地球温暖化の抑制と持続可能な社会を実現するために重要な森林資源の維持管理において、国は林業・木材産業の担い手となる若者の確保・育成に向けて、3K職場からの脱却とその安全対策が必須となっている。近年、林業作業においてチェーンソー防護ズボンは法律上着用しなければならない必要な装備となっているが、従来製品では通気性が悪く、厚く重いため動きにくいという課題がある。特に夏場の高温多湿の気候では、厚く重い防護ズボンの着用は熱中症などのリスクもあり、快適で機能的な安全性の高い製品の開発が求められている。
本申請は2022年9月にJIS T8125-1「チェーンソーでの切断抵抗性試験に用いる試験装置」およびJIS T8125-2「脚部防護服」が改正され評価基準が厳しくなったことで、その新基準に適合する新たな防護素材~防護服の開発と社内検証可能な試験装置を開発するものである。
防護材料に関しては、現在、特許を保有している織組織に加え、新しい素材の最良な組み合わせと配置、新しい織組織と編み組織の組合せを開発する。具体的には安全性と通気性を確保するために隙間のある経糸に対し緯糸を挿入し織ることにより、それぞれを抜けやすいように細い編み糸で留める構造を特徴とする防護材料を開発する。また最新の規格に合った試験装置は世の中に存在しないため、開発加速および開発コスト削減を目的に、現在保有している試験装置を参考に設計を変更し、改正された規格基準を満たす新たな試験装置を設計・製作する。

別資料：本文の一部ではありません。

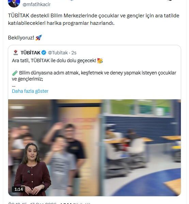Click the Bekliyoruz! line
The image size is (189, 204).
coord(21,38)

現在、林業・木材産業は、他の日本の産業と同様に労働力不足の問題が顕在化しており、従業員の定着のため適切な労働環境の整備や、女性参画を促進する上でも、成長産業化に向けた技術革新が求められている。本開発は、林業における作業員の労働安全衛生の向上と、事業主のリスクアセスメントにおける作業環境と労働災害の防止による社会貢献にも繋がる。